With a plan to relocate from Germany to Switzerland, A contacted B (the “Seller”), who is the sole manager and quotaholder of a Swiss limited liability company (LLC) offering tax services in Switzerland (the “Target”), to discuss the acquisition of the Target. On January 4, 2016, the Seller and a Swiss LLC, incorporated by A for the purpose of the transaction (the “Buyer”), entered into a share purchase agreement (the “SPA”), under which the Buyer acquired the Target’s entire quota capital for a price of EUR 480,000.00. The transaction was completed upon the execution of the SPA.
The parties entered into the SPA on the basis that the 2014 financial statements of the Target were the basis for the transaction and on the common understanding that the business volume for 2015 would develop substantially in the same way as in 2014. However, shortly after the closing, the Buyer became aware that the Target registered a loss of CHF 40,000.00 in 2015 compared to a net profit of CHF 65,000.00 in 2014, and that the Target’s turnover had dropped by 26% in 2015 compared to 2014.

## [About this exercise]
In the text above about the share purchase, what price did the Buyer pay for the Target's entire quota capital?

## [Data shown]
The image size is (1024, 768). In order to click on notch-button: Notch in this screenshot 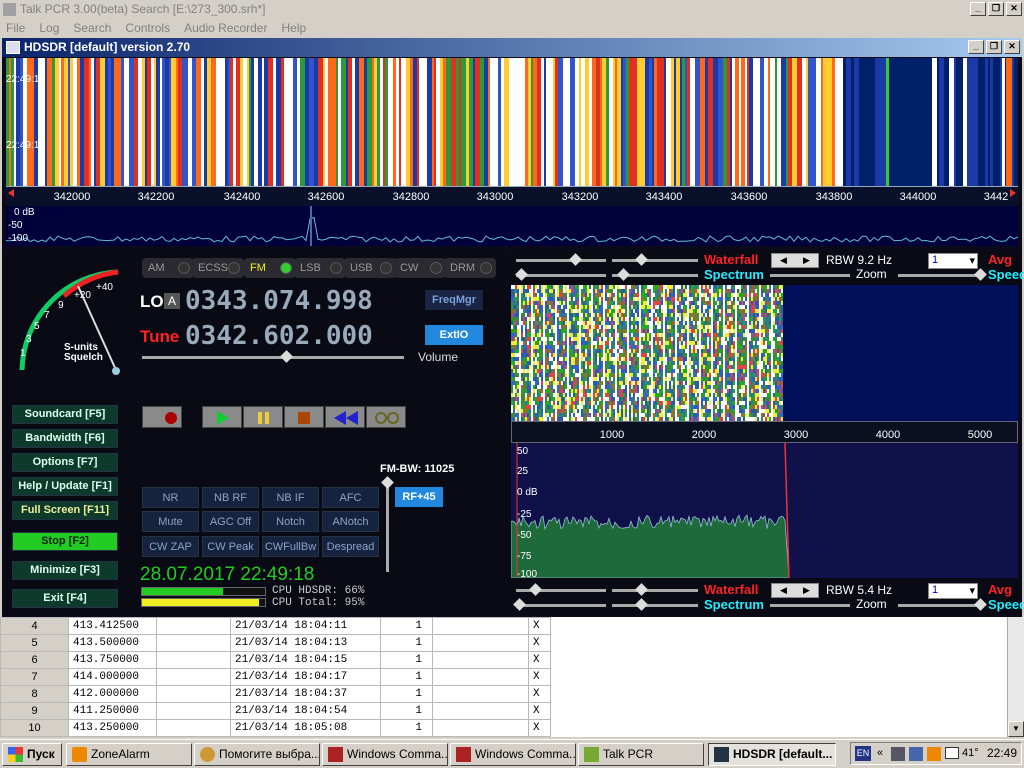, I will do `click(290, 522)`.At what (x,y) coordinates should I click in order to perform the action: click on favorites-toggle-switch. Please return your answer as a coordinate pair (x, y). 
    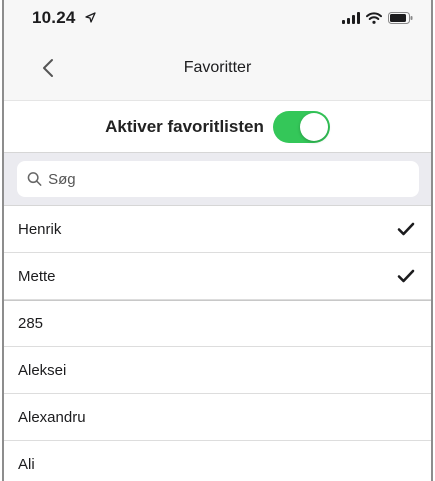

## [Answer space]
EUR 480,000.00